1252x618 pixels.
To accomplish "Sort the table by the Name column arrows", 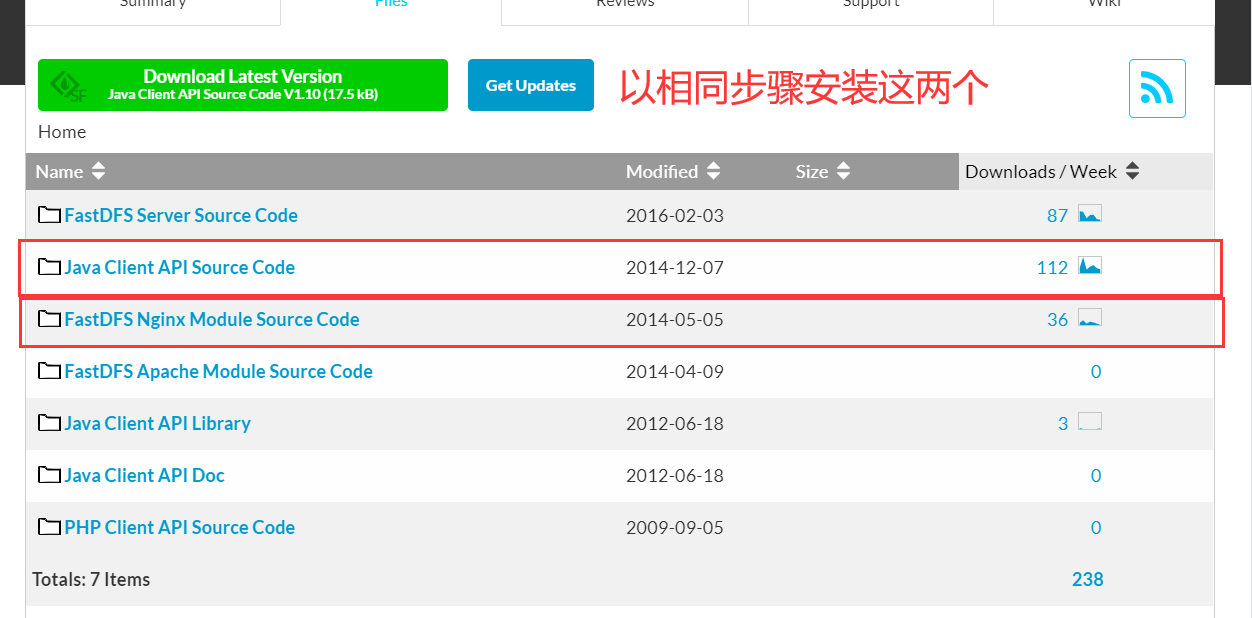I will [x=97, y=171].
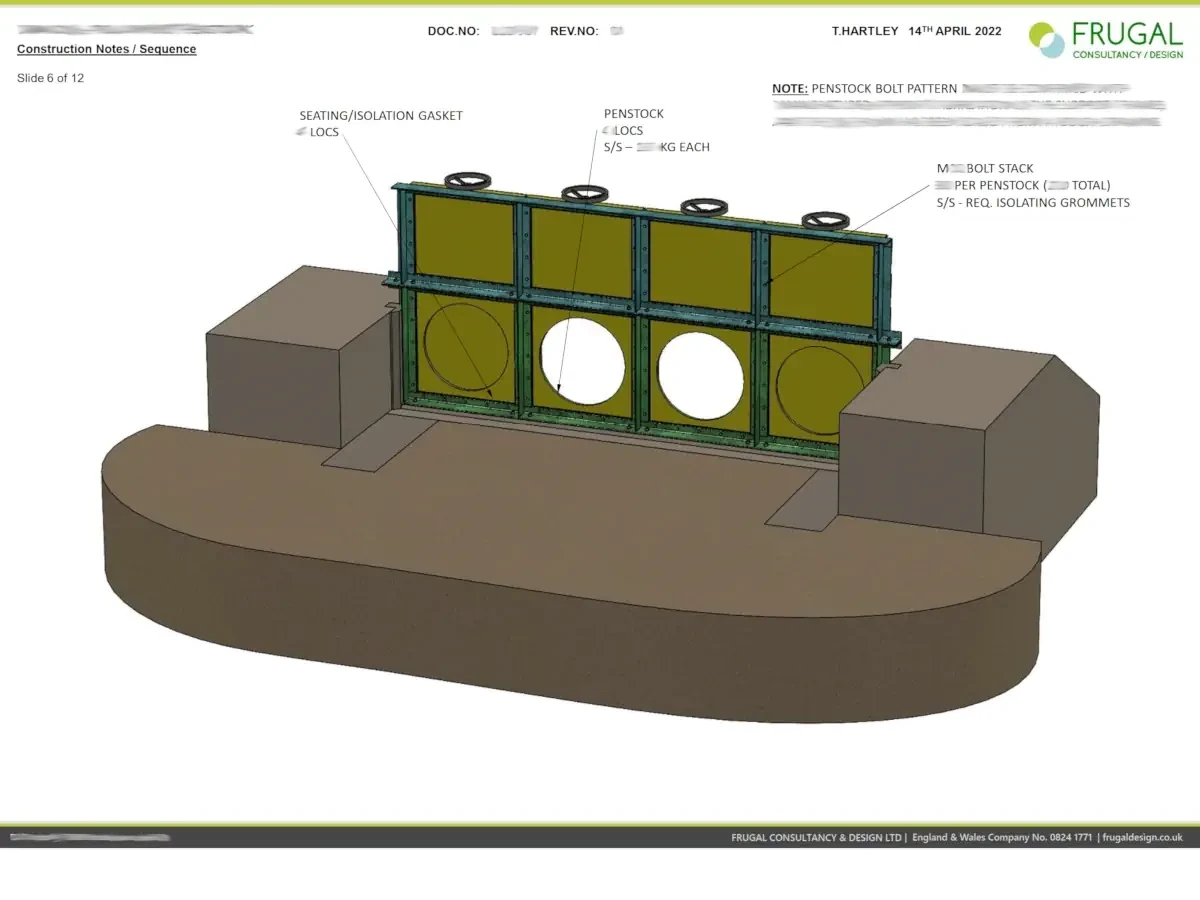
Task: Click the REV.NO field label
Action: pos(574,31)
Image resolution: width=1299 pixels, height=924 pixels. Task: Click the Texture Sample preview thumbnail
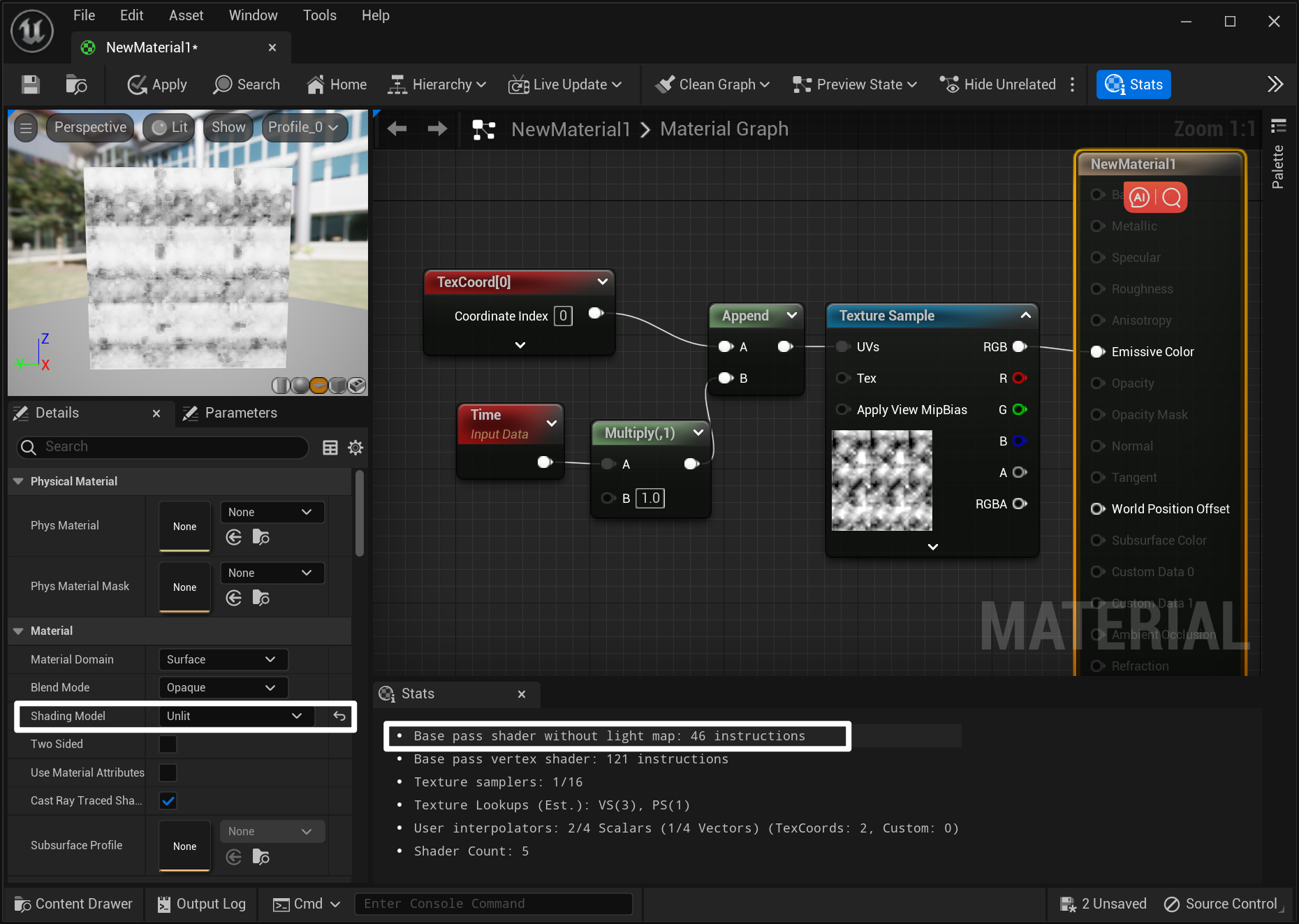point(881,481)
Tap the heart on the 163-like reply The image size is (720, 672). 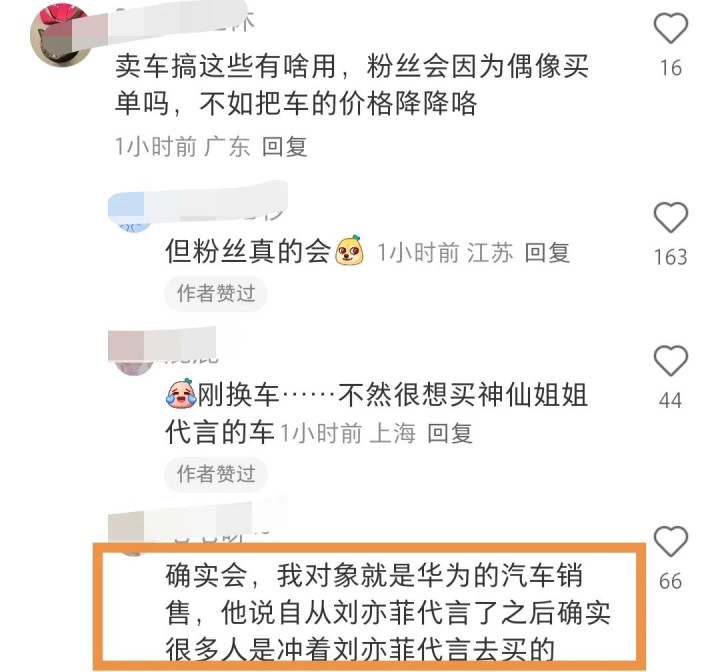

YOUR INSTRUCTIONS: Your task is to retype the lines running from the one that contains "Image resolution: width=1299" through the end of the records, and nothing else. Pictures are not part of the copy.

WRITTEN SOLUTION:
Image resolution: width=1299 pixels, height=924 pixels. Task: Click the Texture Sample preview thumbnail
point(881,481)
Tap the heart on the 163-like reply The image size is (720, 672). 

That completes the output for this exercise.